La realidad puede llegar tarde. Tan tarde que quizá ya te haya estrangulado antes por la precariedad sobre la que te sostienes. Tu sueldo te mantiene con lo justo para llegar a fin de mes, o el proyecto que emprendes, una empresa, fracasa porque las circunstancias tampoco lo propician. Hay un socavón general en la economía que cada vez parece arrastrar a más hacia el fondo como un remolino. En la secuencia inicial de la notable El tesoro (Comoara, 2016), de Corneliu Porumboiu, un padre pide disculpas a su hijo por haber llegado tarde. Su hijo mantiene el gesto contrariado aunque le haya convencido su excusa. Durante la conversación no se aprecia, significativamente, el rostro del padre, Costi (Toma Cuzin). De alguna manera no está, o ha sido borrado por una vida que le ha abocado a un puesto administrativo que le reporta un sueldo ajustado. A su hijo le relata la historia de Robin Hood. Probablemente, le gustaría ser alguien como ese forajido que se enfrentó a los poderosos para repartir el dinero entre los pobres (entre ellos, él mismo), en vez de ser alguien que se pliega a las circunstancias sin levantar la voz.
Una oportunidad tiene, que además podría enriquecerle. No deja de ser una posibilidad de cuento, como si habitáramos la perspectiva del niño que aún cree en lo posible. Un vecino, Adrian (Adrian Purcarescu) le pide prestado dinero para que no le embarguen el piso, pero dado que el capital de Costi se reduce a esa cantidad, le ofrece la opción de una inversión que también revierta en su beneficio. Le plantea que invierta ese dinero en un detector de metales para que así rastreen un tesoro que enterró su bisabuelo en el jardín de una casa familiar. Como personajes de un cuento en busca del tesoro enterrado por piratas, Costi y Adrian, acompañados del técnico rastreador, Cornel (Corneliu Cozmei), rastrearán la posibilidad de que un sueño haga brillar por fin una vida que parece sumirse en la oscuridad, aún más en el caso de Adrian.Durante el trayecto de esta concisa narración de cuento de hadas a ras de suelo salpicada de mordaz ironía se desentierra algún que otro vitriólico apunte. En Rumania sólo un dos por ciento de la población lee más de un libro. Aunque la editorial de Adrian que se fue a la quiebra se dedicaba más bien a folletos de promoción dado que los libros no pueden generar muchos ingresos.

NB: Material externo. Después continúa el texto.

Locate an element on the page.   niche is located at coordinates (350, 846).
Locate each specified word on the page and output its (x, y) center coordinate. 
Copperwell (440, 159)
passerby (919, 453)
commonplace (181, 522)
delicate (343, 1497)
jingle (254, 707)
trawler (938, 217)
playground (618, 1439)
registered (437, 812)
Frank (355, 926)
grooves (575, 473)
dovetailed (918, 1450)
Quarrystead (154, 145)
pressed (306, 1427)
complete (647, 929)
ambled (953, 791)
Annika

En Playtest, de Dan Trachtenberg, el segundo episodio de la excelente tercera temporada de Black mirror, un prototipo del especimen de hoy, que vive ante todo en interacciones virtuales o haciéndose autorretratos con su móvil en cada circunstancia o etapa de su vida, reconocía que no sabía la última vez que había leído un libro. La infección está extendida en esta sociedad de miradas gachas y gestos encorvados (por sumisión y adherencia a una pantalla). En Rumania, por su parte, aún no parecen haberse desprendido de la letanía instructora del régimen comunista de ‘Trabaja, no pienses’, que no deja de ser otra variante de conminación. No busques tesoros, no mires al sol que te cegarás, no sueñes. Claro que puede sacarse partido de tanta mirada encorvada, si se mira más allá de la pantalla. Quizá se detecte lo inadvertido o lo que no parecía factible. En la resolución se plantean dos posibilidades. Por un lado, la posibilidad de unirte al cuerpo corrupto de los que engarfian sus entrañas y las garras de su codicia cuando se encuentran en la posición de disponer. Cuando la carencia acucia buscas aliados convenientes, más que cómplices reales, lo que se evidenciará cuando la abundancia predomine y el aliado se convierta en contendiente, en impedimento de un mayor enriquecimiento. En ese caso, o negocias o te impones, esa música de la realidad tan extendida. Por otro, está la posibilidad del cuento de hadas. A los niños no les puede parecer un tesoro los papeles que representan unas acciones de una empresa alemana (al fin y al cabo habitamos un mundo de inversiones y financiaciones, por tanto el predominante movimiento del dinero es intangible, irreal, una posibilidad con la que se juega). Los niños necesitan que el cofre tengan joyas que brillen, como el sol que resplandece en el cielo, y que no te ciega mientras juegas entre toboganes y columpios.